New rules see bailiffs wear body cameras

31 July 2019

The Ministry of Justice has announced the introduction of bailiffs to wear body cameras. The compulsory body-worn cameras will be for certificated bailiffs and High Court Enforcement Officers in England and Wales.

The Ministry wants debt to be collected in a fair and safe manner and has recommended the use of body-worn cameras so that a video record is kept of every visit. Those who fail to do so will be held to account.

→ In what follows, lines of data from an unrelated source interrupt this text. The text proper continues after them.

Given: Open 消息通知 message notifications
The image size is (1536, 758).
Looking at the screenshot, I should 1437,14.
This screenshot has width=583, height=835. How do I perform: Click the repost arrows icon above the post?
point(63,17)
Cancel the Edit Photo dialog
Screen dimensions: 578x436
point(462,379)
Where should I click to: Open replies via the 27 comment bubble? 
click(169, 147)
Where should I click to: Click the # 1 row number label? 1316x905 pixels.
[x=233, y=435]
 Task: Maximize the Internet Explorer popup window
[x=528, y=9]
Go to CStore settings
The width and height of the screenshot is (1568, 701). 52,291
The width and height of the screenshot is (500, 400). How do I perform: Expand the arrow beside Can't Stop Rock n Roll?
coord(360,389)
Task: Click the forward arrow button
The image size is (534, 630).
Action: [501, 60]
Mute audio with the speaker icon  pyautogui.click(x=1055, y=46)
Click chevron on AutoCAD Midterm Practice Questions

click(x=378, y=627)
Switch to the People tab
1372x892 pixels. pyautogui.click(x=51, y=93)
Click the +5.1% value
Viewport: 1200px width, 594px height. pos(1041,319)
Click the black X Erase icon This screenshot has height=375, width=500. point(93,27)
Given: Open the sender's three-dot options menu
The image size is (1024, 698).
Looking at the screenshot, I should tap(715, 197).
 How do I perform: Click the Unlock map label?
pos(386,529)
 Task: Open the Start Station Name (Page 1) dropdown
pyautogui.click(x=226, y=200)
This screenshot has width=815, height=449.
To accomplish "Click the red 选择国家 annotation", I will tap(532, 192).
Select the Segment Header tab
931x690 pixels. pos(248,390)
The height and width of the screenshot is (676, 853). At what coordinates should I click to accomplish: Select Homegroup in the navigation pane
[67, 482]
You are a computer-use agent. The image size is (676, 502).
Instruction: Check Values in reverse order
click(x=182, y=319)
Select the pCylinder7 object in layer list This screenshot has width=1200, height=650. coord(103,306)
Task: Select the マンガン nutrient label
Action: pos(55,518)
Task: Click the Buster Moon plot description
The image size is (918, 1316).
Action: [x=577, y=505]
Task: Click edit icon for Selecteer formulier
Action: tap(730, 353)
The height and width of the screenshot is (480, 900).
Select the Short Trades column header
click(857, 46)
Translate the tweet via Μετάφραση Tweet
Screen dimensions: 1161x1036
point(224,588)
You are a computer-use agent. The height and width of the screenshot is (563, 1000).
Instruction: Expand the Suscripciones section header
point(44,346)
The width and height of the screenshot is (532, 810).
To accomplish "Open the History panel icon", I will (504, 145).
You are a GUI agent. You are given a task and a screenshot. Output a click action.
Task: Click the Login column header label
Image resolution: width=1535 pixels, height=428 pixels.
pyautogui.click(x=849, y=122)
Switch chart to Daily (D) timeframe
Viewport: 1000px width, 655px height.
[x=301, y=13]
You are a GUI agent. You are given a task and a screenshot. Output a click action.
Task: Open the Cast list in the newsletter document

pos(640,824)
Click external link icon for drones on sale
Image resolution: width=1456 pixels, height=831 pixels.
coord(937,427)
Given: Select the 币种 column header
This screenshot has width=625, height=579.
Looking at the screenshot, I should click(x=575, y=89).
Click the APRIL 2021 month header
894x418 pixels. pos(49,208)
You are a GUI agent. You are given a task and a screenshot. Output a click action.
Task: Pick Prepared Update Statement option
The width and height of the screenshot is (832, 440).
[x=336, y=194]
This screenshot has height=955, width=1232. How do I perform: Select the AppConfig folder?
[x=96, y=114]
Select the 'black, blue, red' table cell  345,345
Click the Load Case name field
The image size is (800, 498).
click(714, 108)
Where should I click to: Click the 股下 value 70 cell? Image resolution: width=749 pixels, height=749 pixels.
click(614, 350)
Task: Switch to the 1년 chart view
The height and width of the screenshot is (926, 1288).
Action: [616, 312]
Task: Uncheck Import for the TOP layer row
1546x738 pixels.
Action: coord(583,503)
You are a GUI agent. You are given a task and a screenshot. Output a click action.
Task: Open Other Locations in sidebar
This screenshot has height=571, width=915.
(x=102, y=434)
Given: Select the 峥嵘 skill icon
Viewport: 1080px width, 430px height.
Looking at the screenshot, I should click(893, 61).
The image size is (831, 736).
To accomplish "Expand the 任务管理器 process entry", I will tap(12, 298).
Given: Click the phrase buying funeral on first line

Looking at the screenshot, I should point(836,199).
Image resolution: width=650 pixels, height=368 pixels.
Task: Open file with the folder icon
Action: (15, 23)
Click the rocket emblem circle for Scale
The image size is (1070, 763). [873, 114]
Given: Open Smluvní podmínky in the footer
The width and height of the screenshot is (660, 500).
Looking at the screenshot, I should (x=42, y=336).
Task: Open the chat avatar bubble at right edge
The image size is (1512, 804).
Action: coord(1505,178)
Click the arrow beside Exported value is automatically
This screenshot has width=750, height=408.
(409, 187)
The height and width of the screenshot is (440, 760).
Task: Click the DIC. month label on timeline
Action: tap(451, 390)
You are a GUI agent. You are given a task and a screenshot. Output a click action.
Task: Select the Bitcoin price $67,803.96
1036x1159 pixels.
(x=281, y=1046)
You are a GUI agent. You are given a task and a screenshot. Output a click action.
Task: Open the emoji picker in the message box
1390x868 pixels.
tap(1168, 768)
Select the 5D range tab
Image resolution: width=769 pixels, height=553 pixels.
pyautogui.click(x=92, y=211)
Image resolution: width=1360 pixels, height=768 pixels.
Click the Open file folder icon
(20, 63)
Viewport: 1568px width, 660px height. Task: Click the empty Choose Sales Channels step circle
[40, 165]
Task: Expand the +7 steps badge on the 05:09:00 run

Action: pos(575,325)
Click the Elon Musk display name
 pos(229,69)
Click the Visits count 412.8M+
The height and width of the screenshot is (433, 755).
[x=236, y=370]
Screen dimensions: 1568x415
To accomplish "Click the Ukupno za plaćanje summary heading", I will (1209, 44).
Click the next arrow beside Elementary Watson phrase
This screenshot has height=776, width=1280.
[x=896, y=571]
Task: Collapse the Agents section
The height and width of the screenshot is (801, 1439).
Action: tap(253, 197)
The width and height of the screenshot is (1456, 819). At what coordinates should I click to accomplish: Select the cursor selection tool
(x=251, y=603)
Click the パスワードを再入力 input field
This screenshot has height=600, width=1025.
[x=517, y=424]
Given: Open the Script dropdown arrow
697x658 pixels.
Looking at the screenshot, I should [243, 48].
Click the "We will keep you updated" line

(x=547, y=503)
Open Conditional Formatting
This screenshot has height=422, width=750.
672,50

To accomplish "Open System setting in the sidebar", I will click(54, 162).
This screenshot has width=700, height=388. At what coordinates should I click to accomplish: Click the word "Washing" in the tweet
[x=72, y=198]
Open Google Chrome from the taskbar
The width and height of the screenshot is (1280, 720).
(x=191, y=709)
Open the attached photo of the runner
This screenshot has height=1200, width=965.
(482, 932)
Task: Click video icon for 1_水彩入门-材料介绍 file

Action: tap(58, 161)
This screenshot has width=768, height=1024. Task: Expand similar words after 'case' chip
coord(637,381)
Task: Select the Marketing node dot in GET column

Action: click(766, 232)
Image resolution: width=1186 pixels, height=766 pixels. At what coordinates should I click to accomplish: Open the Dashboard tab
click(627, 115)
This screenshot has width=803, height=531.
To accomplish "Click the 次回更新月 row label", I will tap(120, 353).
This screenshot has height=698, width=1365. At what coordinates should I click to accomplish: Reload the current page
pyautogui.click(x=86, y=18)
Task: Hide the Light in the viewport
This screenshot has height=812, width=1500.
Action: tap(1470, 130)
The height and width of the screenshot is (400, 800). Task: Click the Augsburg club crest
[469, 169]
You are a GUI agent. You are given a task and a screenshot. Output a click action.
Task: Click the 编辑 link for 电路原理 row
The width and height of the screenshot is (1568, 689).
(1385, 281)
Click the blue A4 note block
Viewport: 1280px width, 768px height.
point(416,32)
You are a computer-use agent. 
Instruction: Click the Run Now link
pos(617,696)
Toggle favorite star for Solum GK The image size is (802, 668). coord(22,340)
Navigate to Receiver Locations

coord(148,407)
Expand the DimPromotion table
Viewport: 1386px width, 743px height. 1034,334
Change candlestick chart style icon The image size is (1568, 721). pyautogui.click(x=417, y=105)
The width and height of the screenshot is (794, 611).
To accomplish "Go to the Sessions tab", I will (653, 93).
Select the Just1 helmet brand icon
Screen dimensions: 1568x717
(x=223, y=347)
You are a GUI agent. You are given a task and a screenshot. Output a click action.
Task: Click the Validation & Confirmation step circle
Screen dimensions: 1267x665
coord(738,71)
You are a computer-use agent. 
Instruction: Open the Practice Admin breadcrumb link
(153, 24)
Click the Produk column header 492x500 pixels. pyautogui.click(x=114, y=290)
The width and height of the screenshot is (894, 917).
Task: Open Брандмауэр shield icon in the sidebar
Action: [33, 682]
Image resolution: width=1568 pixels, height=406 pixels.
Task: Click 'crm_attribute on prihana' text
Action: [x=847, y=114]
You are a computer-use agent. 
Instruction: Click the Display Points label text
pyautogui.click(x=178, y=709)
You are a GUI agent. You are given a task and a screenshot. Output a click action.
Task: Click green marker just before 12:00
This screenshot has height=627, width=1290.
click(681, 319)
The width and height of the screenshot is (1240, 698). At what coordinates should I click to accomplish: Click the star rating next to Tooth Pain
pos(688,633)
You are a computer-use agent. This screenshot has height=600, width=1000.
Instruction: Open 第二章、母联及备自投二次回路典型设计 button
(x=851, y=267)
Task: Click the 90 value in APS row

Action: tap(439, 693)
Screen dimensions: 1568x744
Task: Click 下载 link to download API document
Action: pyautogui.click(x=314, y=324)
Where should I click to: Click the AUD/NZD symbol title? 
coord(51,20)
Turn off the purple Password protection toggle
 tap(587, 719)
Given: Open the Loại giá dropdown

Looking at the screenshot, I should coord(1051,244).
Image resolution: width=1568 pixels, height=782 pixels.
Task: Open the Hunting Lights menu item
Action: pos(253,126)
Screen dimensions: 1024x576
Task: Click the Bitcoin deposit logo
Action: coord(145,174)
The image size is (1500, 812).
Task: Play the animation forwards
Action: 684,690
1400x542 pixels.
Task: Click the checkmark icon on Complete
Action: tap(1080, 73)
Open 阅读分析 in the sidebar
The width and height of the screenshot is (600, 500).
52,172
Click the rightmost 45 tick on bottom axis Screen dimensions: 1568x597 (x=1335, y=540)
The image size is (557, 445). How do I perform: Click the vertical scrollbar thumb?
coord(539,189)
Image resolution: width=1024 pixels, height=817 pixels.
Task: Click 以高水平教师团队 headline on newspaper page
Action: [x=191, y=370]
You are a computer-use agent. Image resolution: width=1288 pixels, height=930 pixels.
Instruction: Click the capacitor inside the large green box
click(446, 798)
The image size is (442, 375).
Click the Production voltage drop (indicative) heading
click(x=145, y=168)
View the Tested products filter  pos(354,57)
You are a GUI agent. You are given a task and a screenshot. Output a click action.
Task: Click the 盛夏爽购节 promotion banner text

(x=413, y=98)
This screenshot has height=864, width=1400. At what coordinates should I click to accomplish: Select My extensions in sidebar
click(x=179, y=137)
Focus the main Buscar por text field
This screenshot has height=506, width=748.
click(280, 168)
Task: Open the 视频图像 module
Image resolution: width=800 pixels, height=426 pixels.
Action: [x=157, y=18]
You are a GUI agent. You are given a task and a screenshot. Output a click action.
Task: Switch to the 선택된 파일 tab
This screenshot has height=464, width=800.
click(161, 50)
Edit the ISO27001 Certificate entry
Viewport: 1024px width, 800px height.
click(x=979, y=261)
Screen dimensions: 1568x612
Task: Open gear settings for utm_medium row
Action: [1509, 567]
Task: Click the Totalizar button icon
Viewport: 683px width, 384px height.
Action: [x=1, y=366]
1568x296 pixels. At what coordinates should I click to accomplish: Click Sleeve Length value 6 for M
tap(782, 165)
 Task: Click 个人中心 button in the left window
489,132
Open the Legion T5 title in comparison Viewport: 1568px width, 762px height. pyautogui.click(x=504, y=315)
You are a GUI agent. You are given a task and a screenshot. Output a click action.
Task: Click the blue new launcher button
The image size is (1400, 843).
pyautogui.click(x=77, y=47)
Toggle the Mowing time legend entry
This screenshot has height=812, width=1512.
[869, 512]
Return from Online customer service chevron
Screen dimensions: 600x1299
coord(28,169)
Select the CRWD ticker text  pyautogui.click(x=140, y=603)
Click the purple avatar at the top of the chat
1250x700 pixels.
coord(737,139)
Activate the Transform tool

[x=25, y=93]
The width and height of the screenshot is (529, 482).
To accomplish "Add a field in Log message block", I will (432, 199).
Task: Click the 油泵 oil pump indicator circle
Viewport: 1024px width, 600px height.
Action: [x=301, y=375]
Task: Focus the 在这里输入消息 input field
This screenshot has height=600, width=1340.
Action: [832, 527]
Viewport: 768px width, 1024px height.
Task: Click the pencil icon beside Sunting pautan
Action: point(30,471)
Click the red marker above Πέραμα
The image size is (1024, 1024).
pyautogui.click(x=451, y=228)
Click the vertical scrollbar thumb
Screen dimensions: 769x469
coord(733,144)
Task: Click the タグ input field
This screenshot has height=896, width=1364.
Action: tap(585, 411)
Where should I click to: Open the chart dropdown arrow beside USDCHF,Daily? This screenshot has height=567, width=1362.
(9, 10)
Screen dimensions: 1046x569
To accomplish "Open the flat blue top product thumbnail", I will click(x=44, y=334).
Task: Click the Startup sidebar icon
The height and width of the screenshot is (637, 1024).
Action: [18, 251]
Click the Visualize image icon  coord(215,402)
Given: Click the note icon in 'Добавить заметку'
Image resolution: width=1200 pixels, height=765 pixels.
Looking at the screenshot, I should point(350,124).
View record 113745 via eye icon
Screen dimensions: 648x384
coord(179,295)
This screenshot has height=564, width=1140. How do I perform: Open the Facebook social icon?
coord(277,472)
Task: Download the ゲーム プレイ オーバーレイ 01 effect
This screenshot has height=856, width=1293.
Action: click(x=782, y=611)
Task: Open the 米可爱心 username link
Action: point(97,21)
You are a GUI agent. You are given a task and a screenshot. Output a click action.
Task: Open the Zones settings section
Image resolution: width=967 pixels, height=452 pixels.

Bailiff firms were left out when the government created the Financial Conduct Authority 2014. Bailiff rules are now very out of step with other organisations that deal with problem debt. Debt advisers, credit unions, car finance firms, banks and debt collectors all answer to a powerful pro-active regulator with powers to investigate firms and impose penalties.

Alistair Chisholm, Head of Advice Sector Policy and Partnerships at the free debt advice firm said:

“Bailiffs have huge legal powers to take people’s goods and in some cases they can even lawfully break into people’s homes; and with such powers should come strong checks. It is past the time that bailiff rules should have caught up with other debt collectors. Bailiff firms should be subject to proper regulation too.”

The move for bailiffs to wear body cameras comes as the Ministry aims to help protect people in debt from intimidation and aggression.

The justice minister, Paul Maynard said:

“The use of intimidation and aggression by some bailiffs is utterly unacceptable. It is right we do all we can to tackle such behaviour.

“We hope that the government’s announcement on body warn camera’s in the bailiff industry is a first step towards further reforms in the industry.

“Whilst most bailiffs act above board, body-worn cameras will provide greater security for all involved. Not least consumers who are often vulnerable. We are looking carefully at other measures to improve the system and will not hesitate to take action where necessary.”

Bailiffs operate to enforce court orders for the recovery of debts. They are entitled to seize certain goods to be sold to pay off money that is owed for council tax or other unpaid debts. They are not supposed to enter homes when only children are present. Aggressive behaviour, unnecessary home visits to drive up fees and threats to confiscate essential household items were all recorded as common complaints.

PayPlan is a member of the Taking Control group where free debt advice providers and others have been campaigning for:

  • independent regulation of bailiffs and bailiff firms
  • a single complaints mechanism
  • a review of the statutory bailiff fee structure.